The policies define a motor vehicle as a land motor vehicle or a trailer. The policies go on to exclude from the motor vehicle definition "a farm type tractor or any vehicle, equipment, or machinery designed for use principally off public roads while not upon public roads." Insurer argues that a farm type tractor is excluded from the definition of a motor vehicle except when the tractor is being used upon a public road.

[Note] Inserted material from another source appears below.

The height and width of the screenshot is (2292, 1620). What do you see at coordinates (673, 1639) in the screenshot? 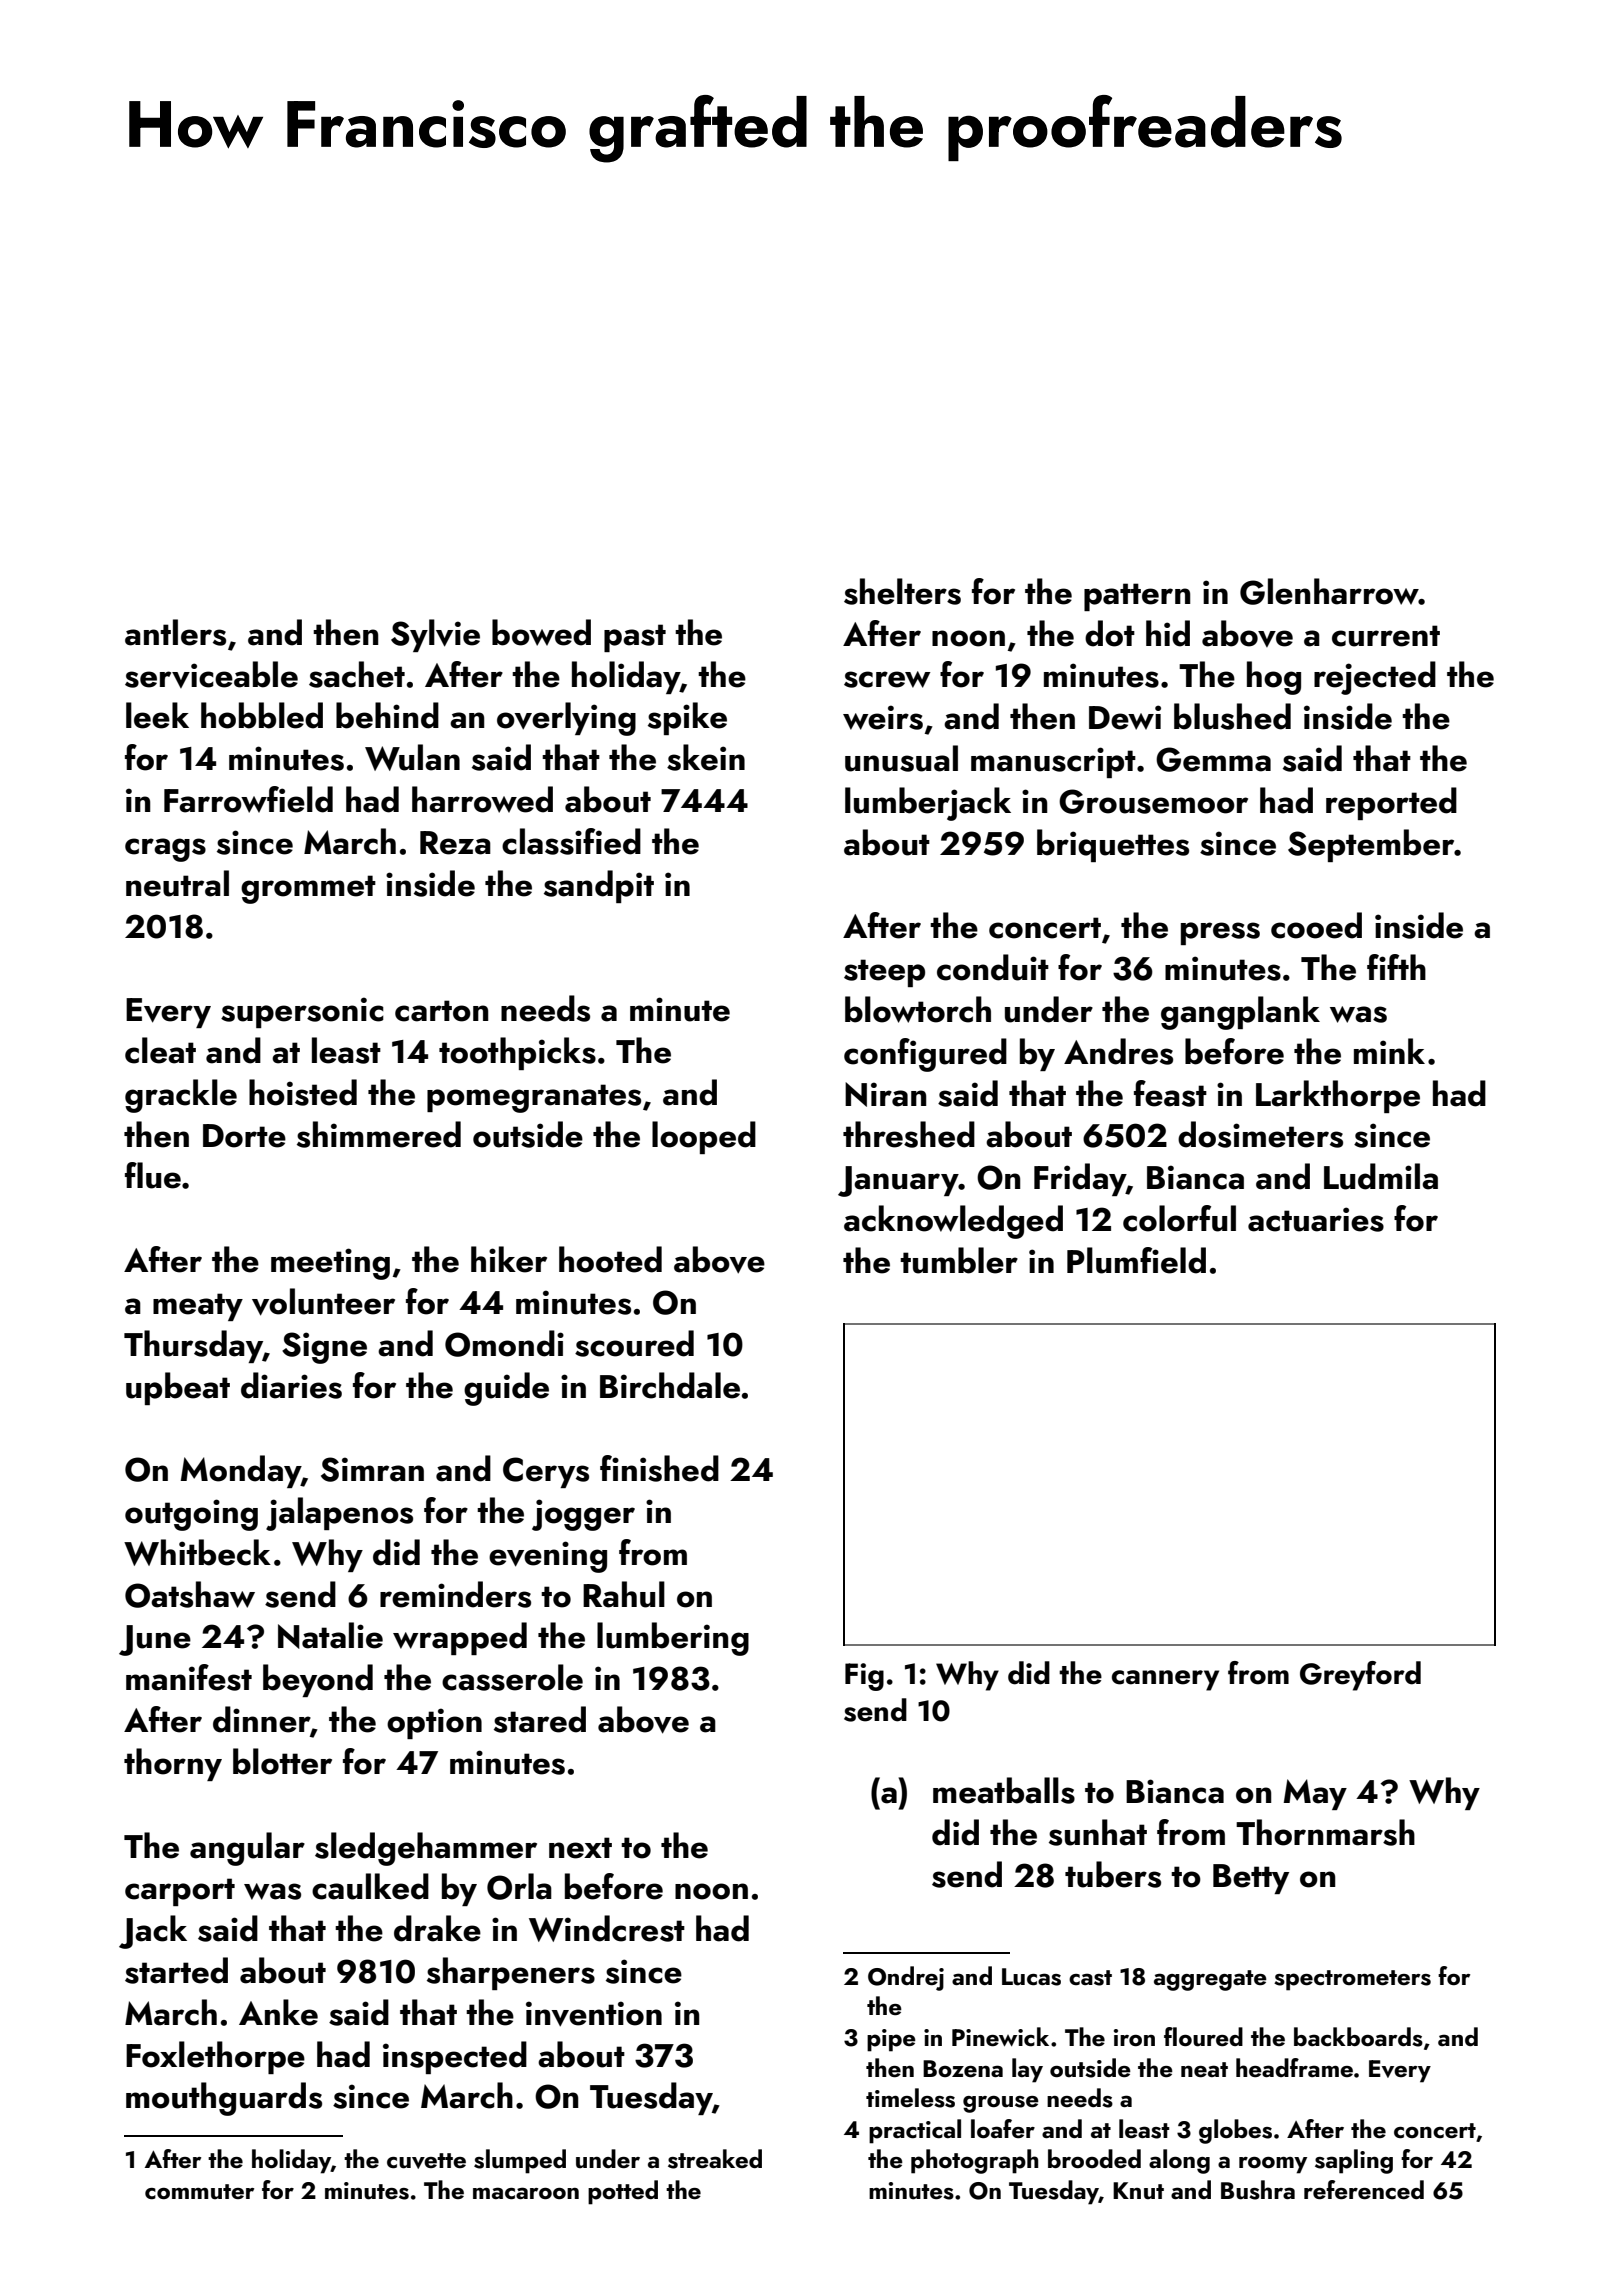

We note that the exclusion "a farm type tractor or any vehicle, equipment, or machinery designed for use principally off public roads while not upon public roads . . ." is ambiguous. The phrase could be interpreted to exclude (a farm type tractor) or (any vehicle, equipment, or machinery designed for use principally off public roads while not upon public roads) from the definition of a motor vehicle so as to exclude a farm type tractor regardless whether it was upon a public road or not. However, the phrase could equally be taken to exclude (a farm type tractor while not upon public roads) or (any vehicle, equipment, or machinery designed for use principally off public roads while not upon public roads) so as to include a farm tractor as a motor vehicle when used upon a public road. Given the fact that the definition of motor vehicle is reasonably susceptible to more than one meaning or interpretation, we adopt the interpretation most favorable to plaintiff. See, Meyer Jewelry Co. v. General Insurance Co., 422 S.W.2d 617, 623 (Mo. 1968). Therefore, we conclude that the definition of "motor vehicle" does not include a "farm type tractor." As such, the provision excluding plaintiff from uninsured motorist coverage does not apply in that, by definition, plaintiff was not occupying a "motor vehicle" at the time of his accident.
The granting of summary judgment by the trial court in insurer's favor is reversed and remanded for further proceedings consistent with this opinion.
Lawrence G. Crahan, C. J. and James R. Dowd, J., concur.